┌────────

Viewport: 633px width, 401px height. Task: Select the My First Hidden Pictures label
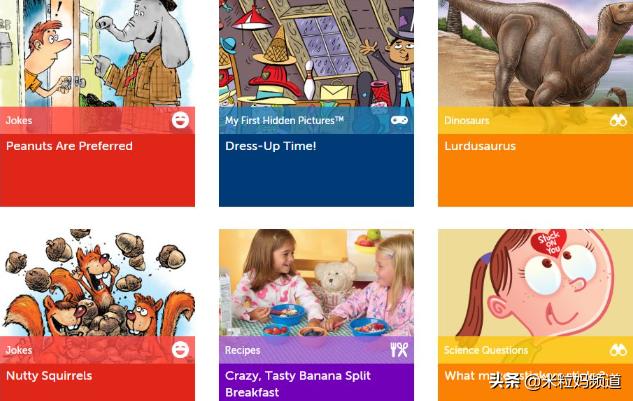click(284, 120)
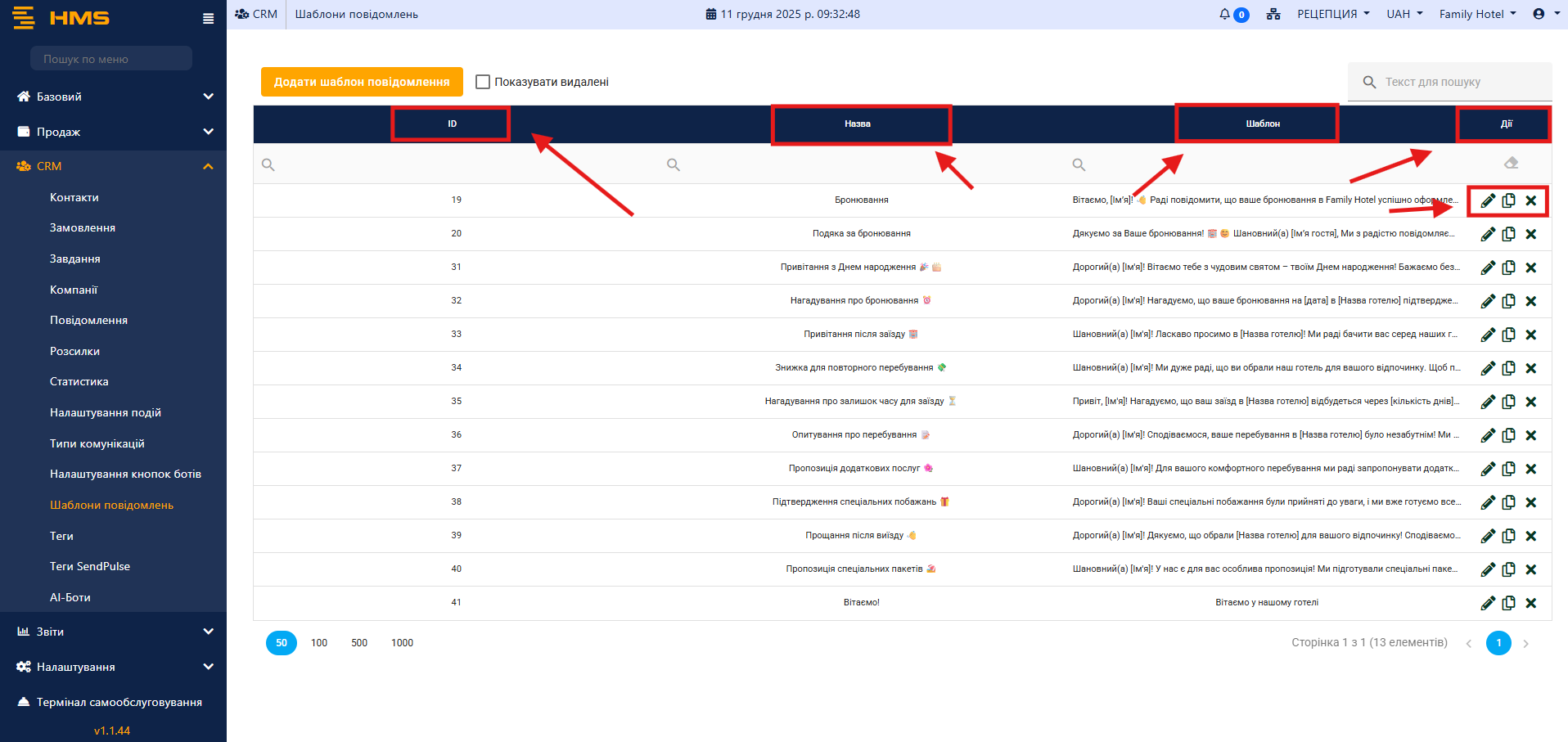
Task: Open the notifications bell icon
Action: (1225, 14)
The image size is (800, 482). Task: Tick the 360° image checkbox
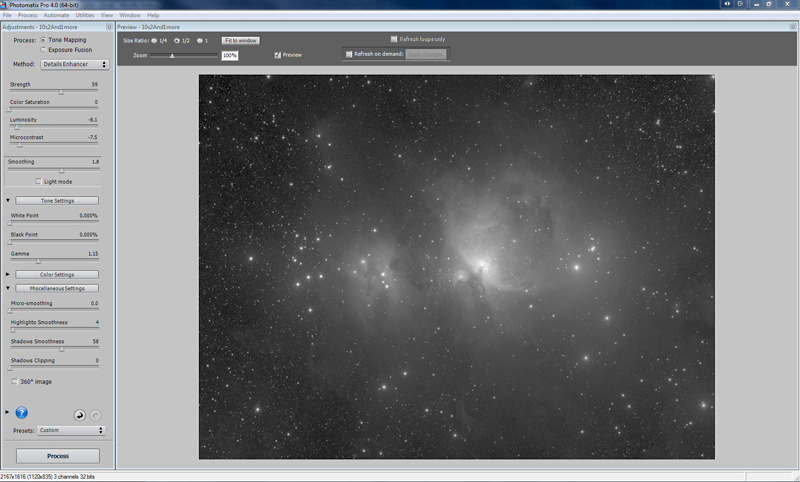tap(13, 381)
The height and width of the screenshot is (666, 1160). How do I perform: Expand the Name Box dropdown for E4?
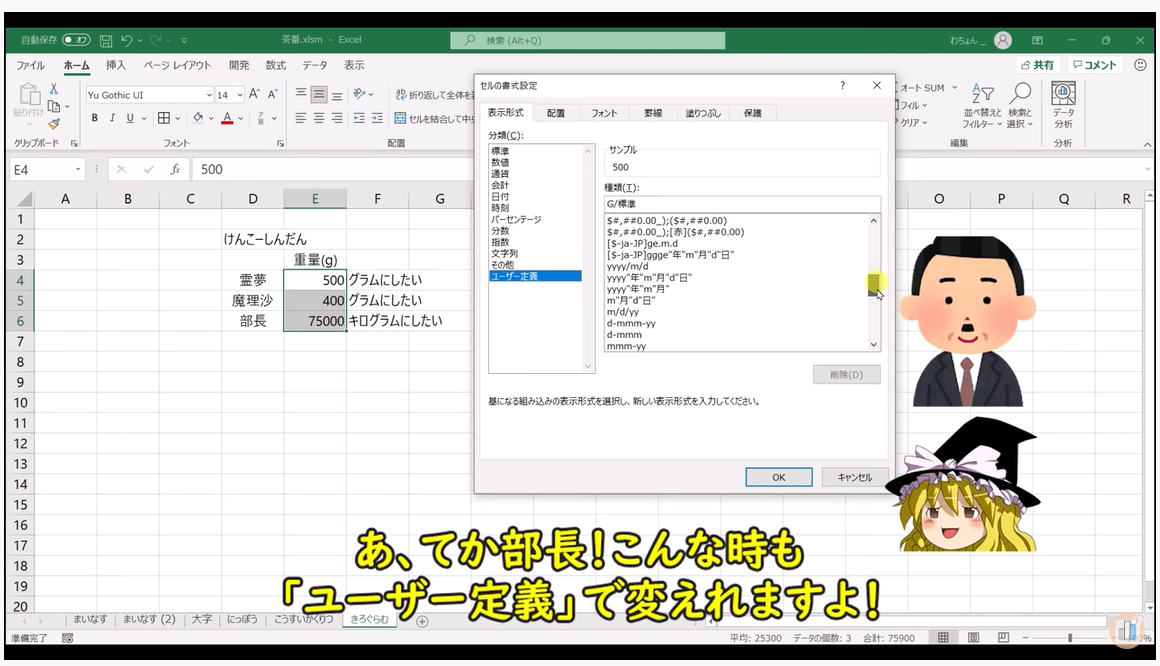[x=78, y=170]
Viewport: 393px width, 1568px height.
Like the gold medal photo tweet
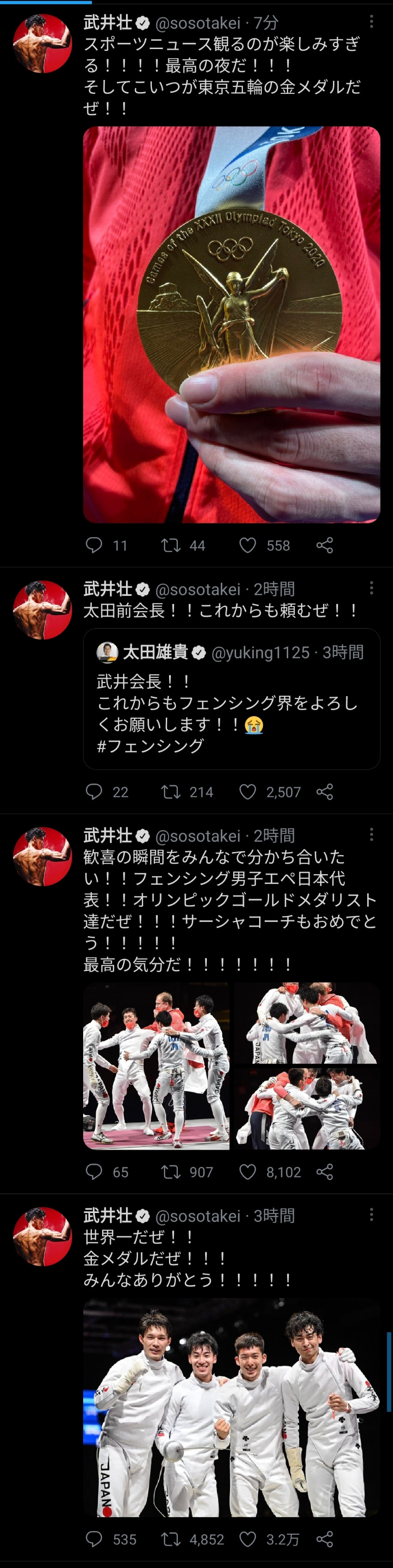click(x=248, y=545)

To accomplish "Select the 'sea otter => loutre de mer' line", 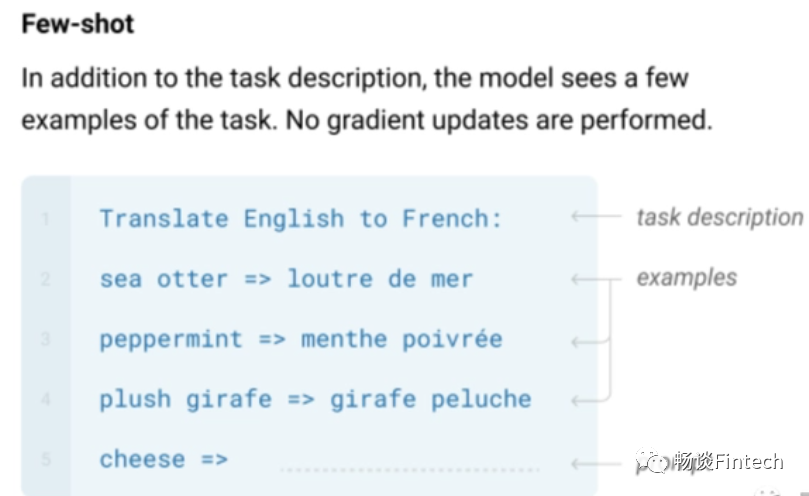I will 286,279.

└────────
┌────────

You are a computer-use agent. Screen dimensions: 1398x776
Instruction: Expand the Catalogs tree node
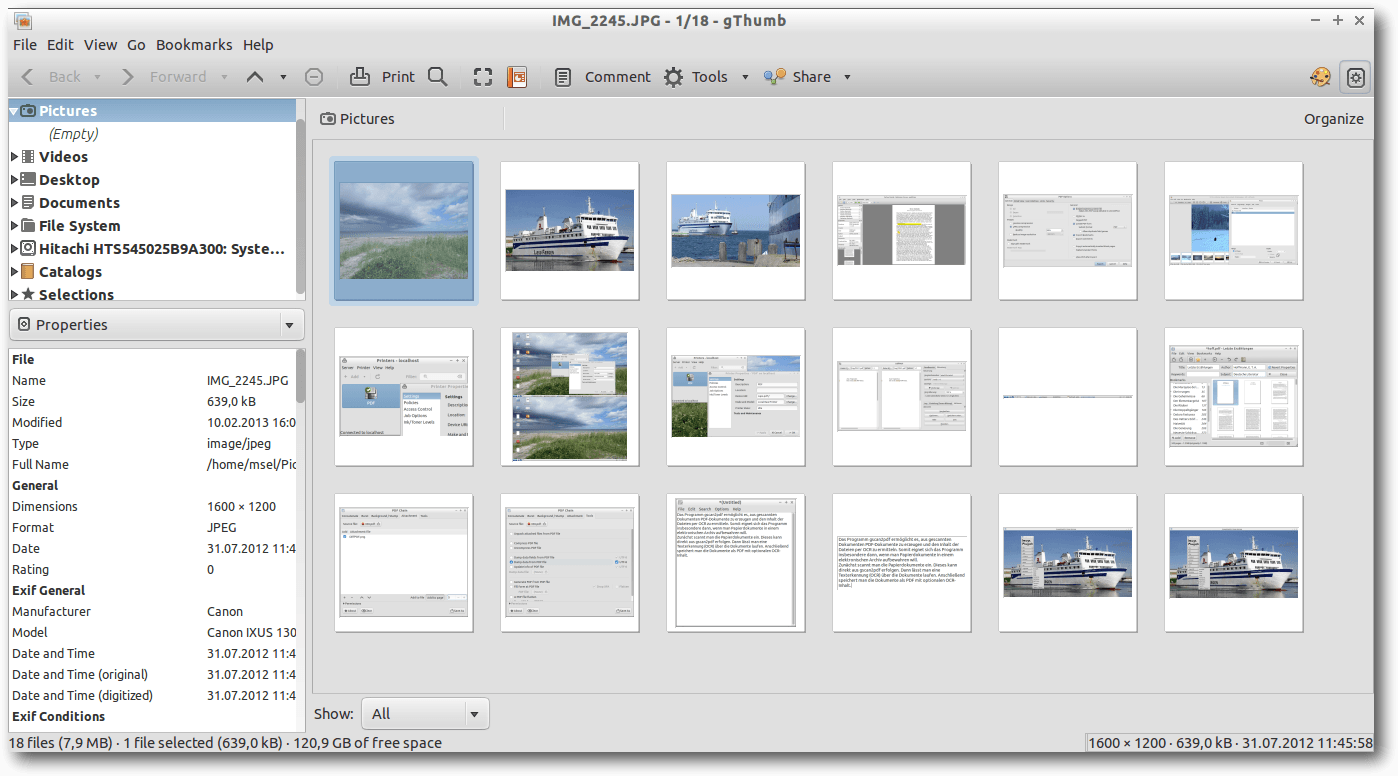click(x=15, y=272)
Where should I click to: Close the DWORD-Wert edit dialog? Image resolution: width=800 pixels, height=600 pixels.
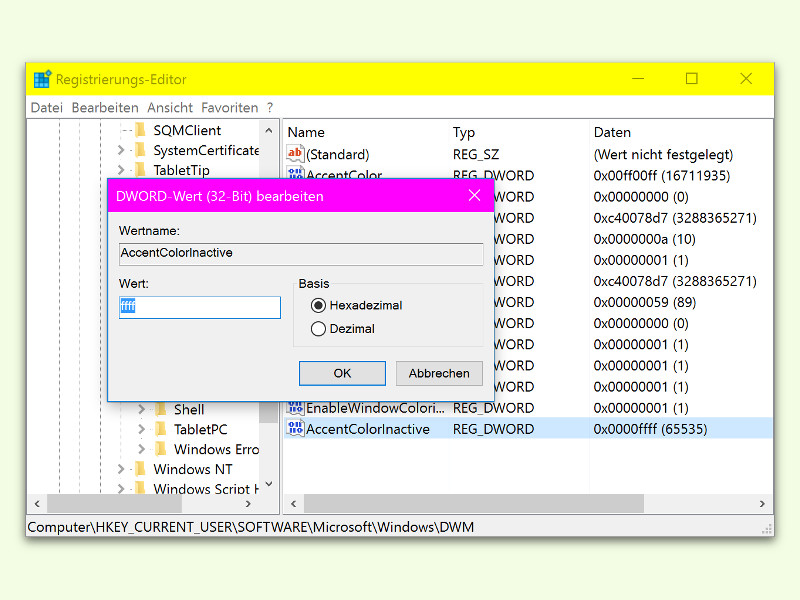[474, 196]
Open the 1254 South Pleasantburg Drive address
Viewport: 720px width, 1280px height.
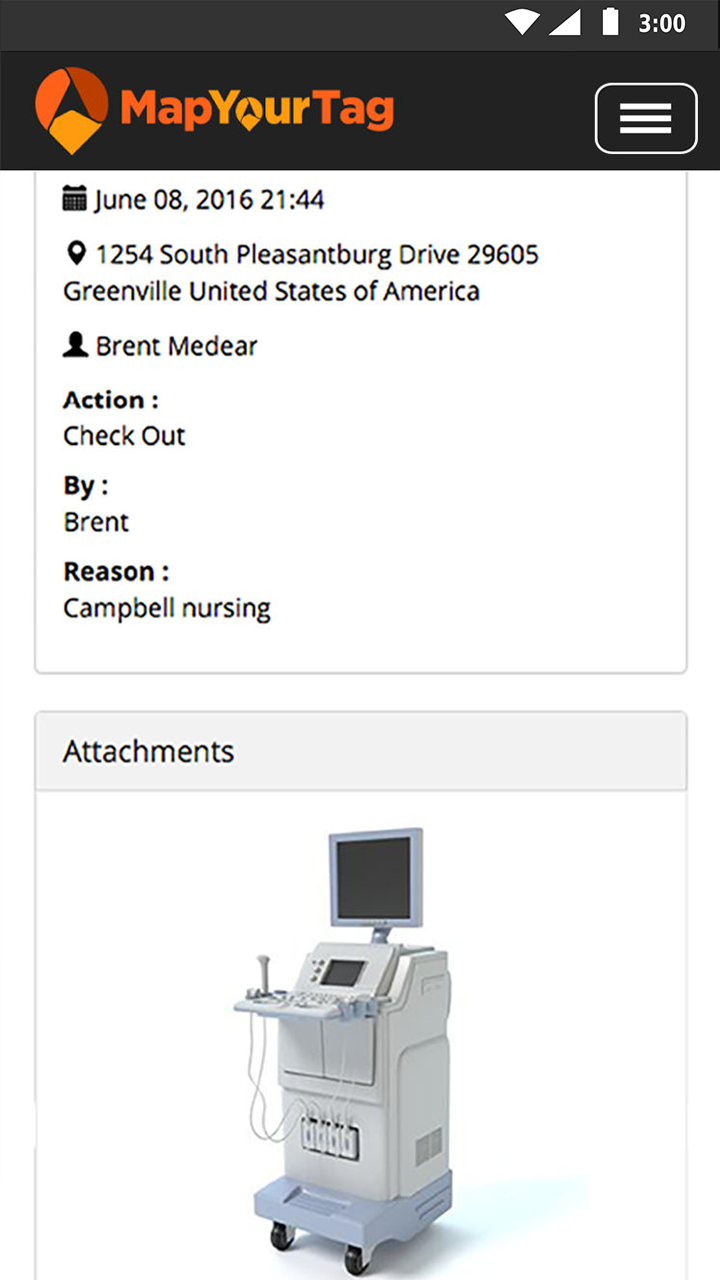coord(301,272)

└────────

- **What this task involves**:
Rewrite the records from the line with "Open the 1254" to the line with "coord(301,272)", substituting "location" for "address" and changing nothing else. Leave the pictures out of your answer.

- **Task answer**:
Open the 1254 South Pleasantburg Drive location
Viewport: 720px width, 1280px height.
coord(301,272)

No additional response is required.